> if you run it at the full 262144 tokens of context youll need ~65gb of ram Wha...

Gracana · 2025-08-06T20:30:18 1754512218

The context cache (or KV cache) is where intermediate results are stored. One for each output token. Its size depends on the model architecture and dimensions.

KV cache size = 2 * batch_size * context_len * num_key_value_heads * head_dim * num_layers * element_size. The "2" is for the two parts, key and value. Element size is the precision in bytes. This model uses grouped query attention, which reduces num_key_value_heads compared to a multi head attention (MHA) model.

With batch size 1 (for low-latency single-user inference), 32k context (recommended in the model card), fp16 precision:

2 * 1 * 32768 * 8 * 128 * 36 * 2 = 4.5GiB.

I think, anyway. It's hard to keep up with this stuff. :)

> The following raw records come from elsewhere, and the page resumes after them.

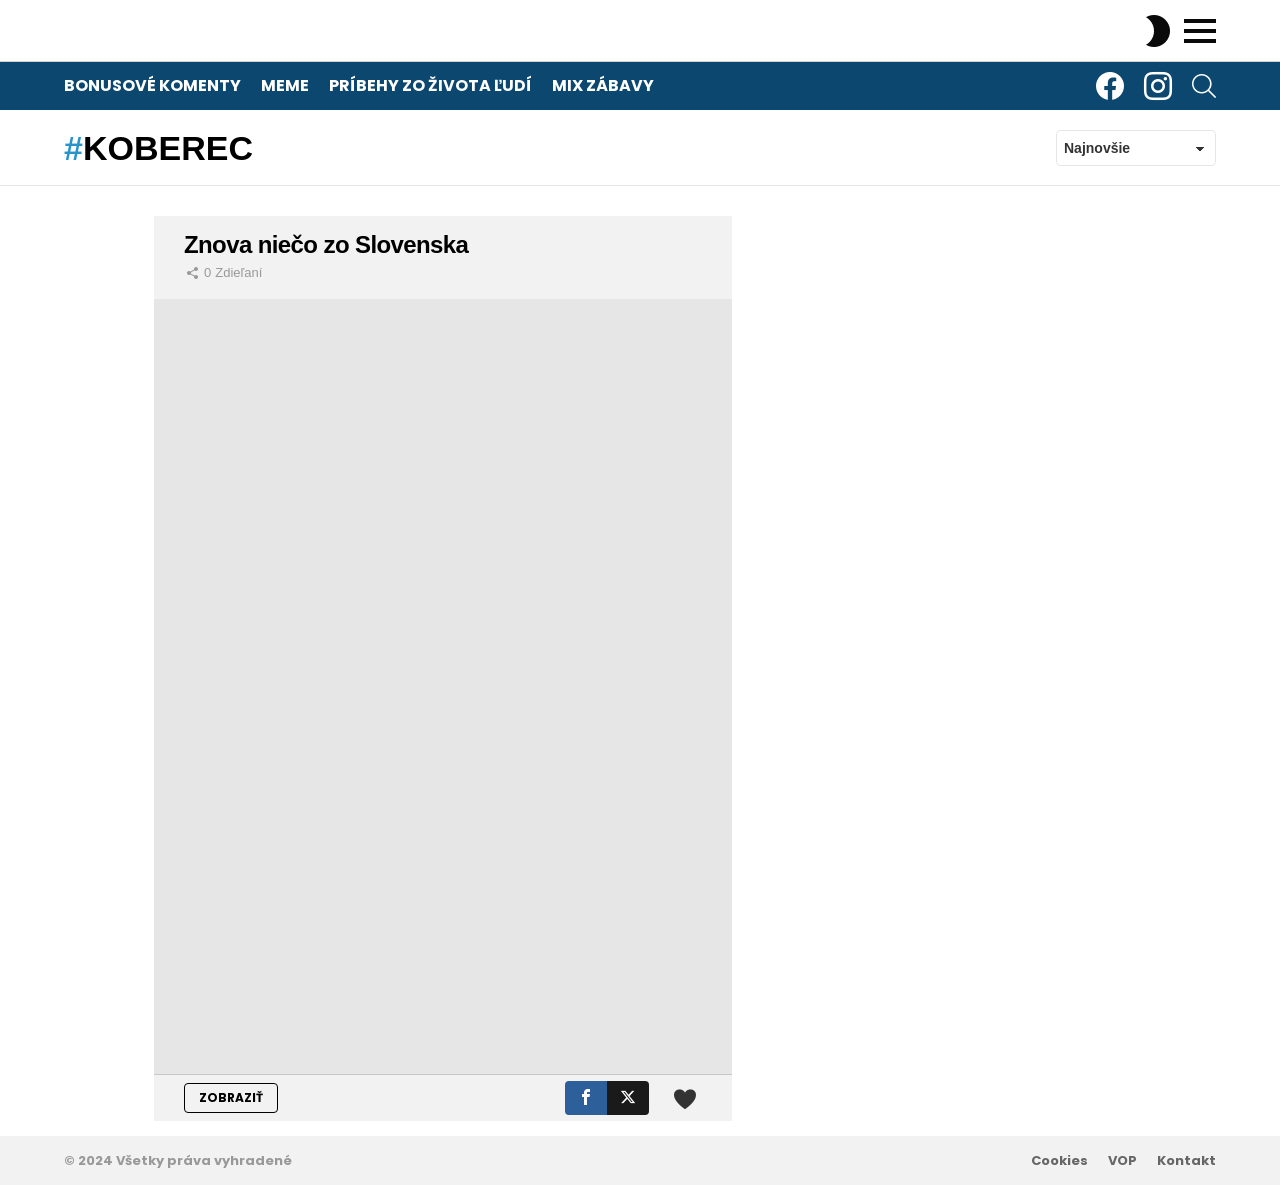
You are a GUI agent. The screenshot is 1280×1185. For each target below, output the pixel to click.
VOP (1122, 1161)
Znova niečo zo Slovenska (326, 244)
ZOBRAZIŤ (231, 1097)
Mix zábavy (603, 85)
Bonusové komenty (152, 85)
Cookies (1059, 1161)
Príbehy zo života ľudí (430, 85)
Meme (285, 85)
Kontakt (1186, 1161)
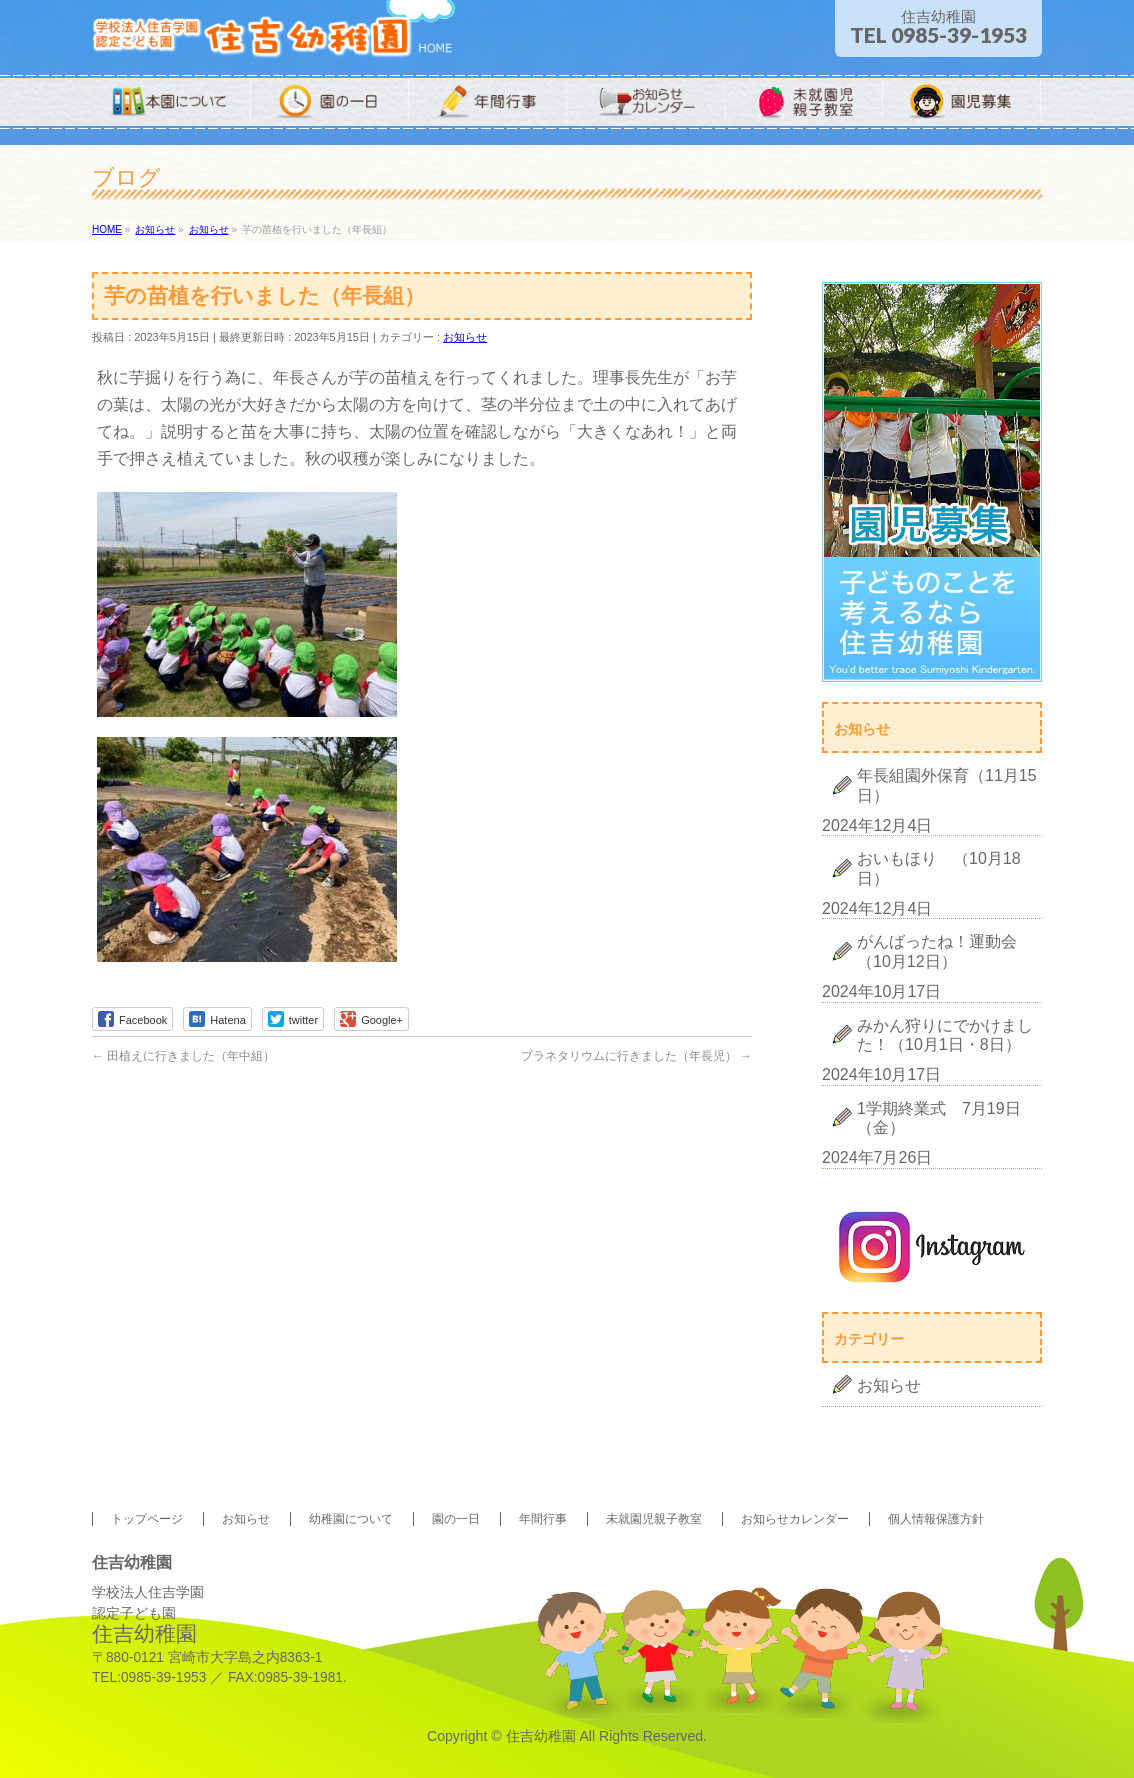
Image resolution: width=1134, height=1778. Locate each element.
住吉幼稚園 (541, 1736)
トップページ (147, 1519)
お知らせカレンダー (795, 1519)
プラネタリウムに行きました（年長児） (636, 1056)
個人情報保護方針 (936, 1519)
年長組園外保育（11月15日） (947, 785)
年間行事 (543, 1519)
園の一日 (456, 1519)
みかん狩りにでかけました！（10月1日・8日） (945, 1035)
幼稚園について (351, 1519)
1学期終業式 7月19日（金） (939, 1118)
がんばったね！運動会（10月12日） (937, 951)
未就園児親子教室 (654, 1519)
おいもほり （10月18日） (939, 868)
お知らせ (465, 337)
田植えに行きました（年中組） (183, 1056)
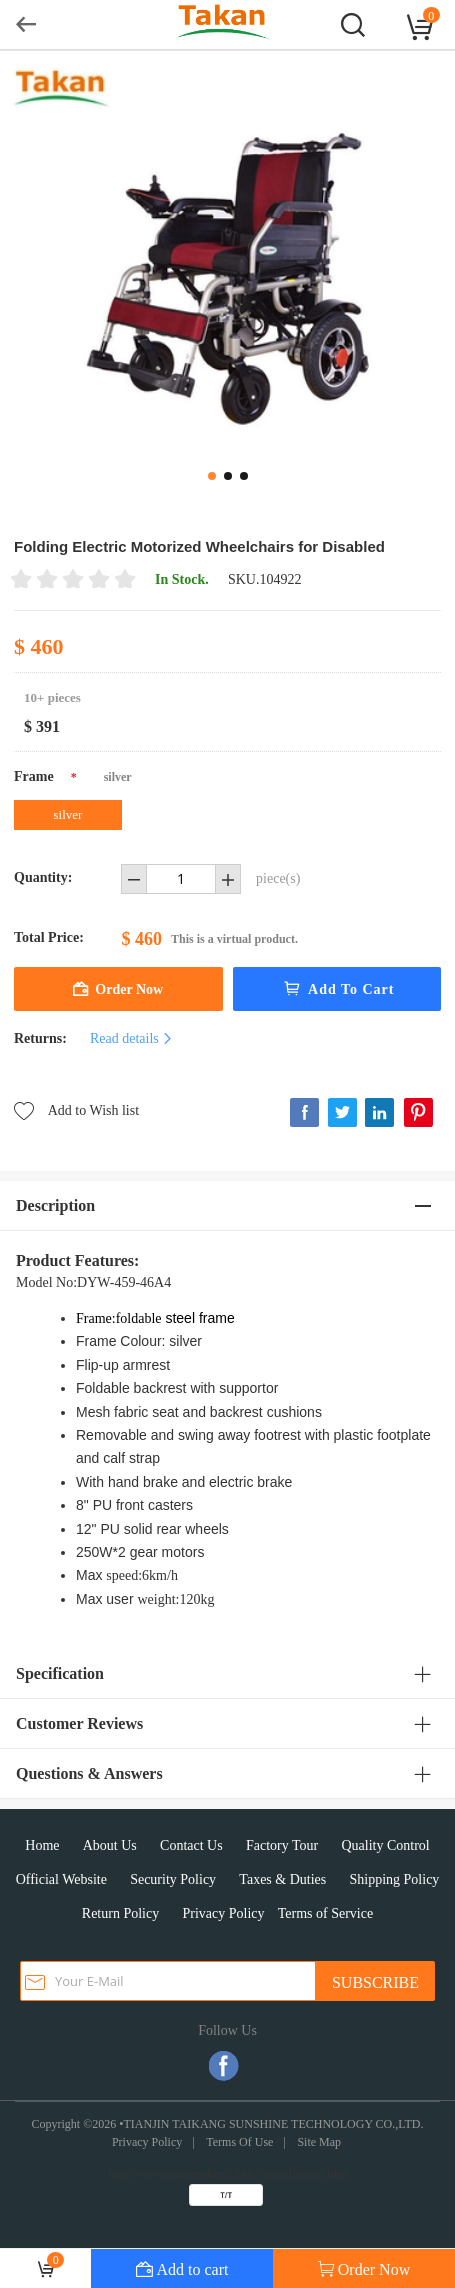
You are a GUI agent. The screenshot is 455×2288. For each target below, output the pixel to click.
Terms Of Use (239, 2142)
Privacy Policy (223, 1913)
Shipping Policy (395, 1879)
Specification (60, 1673)
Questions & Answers (89, 1773)
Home (42, 1845)
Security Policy (173, 1879)
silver (68, 814)
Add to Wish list (76, 1109)
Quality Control (385, 1845)
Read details (132, 1038)
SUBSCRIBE (375, 1982)
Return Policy (120, 1913)
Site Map (319, 2142)
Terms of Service (325, 1913)
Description (55, 1205)
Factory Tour (282, 1845)
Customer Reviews (79, 1723)
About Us (110, 1845)
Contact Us (191, 1845)
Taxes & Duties (282, 1879)
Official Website (61, 1879)
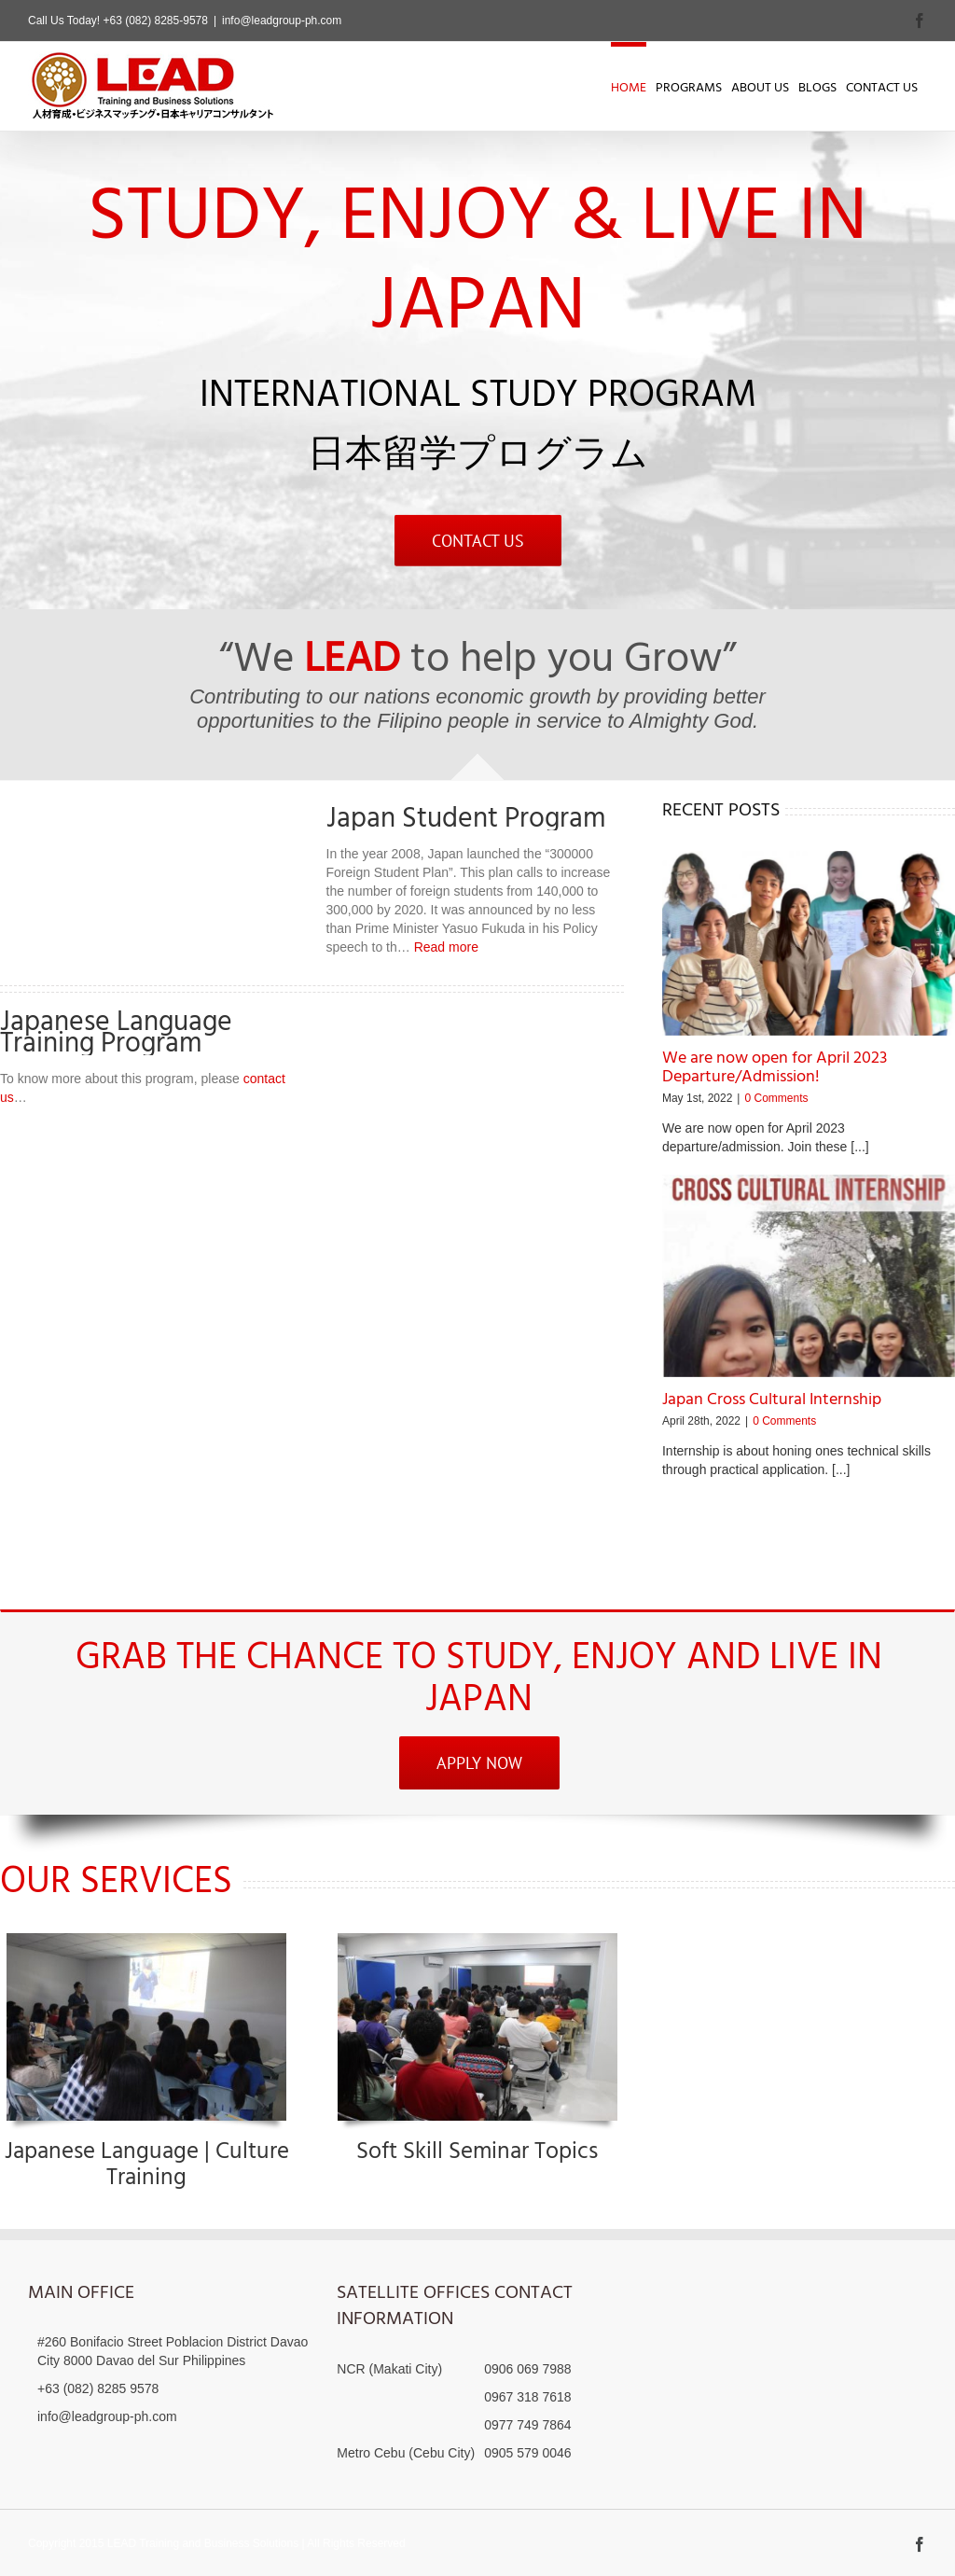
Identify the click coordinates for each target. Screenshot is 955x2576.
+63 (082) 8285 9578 (98, 2388)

wkat4242 · 2025-08-07T03:42:36 1754538156

Yes but you can quantise the KV cache too just like you can the weights.

hnuser123456 · 2025-08-06T20:32:12 1754512332

A 24GB GPU can run a ~30b parameter model at 4bit quantization at about 8k-12k context length before every GB of VRAM is occupied.

iamnotagenius · 2025-08-07T06:50:13 1754549413

Not quite true. Depends on number of KV heads. GLM4 32b at IQ4 quant and Q8 context can run full context with only 20GiB VRAM.

DSingularity · 2025-08-06T19:50:58 1754509858

No. Your KV cache is kept in memory also.

aitchnyu · 2025-08-07T07:23:42 1754551422

Whats the space complexity for context size? And who is trying to drop it into linear complexity?

0x457 · 2025-08-06T22:03:05 1754517785

I mean...where do you think context is stored?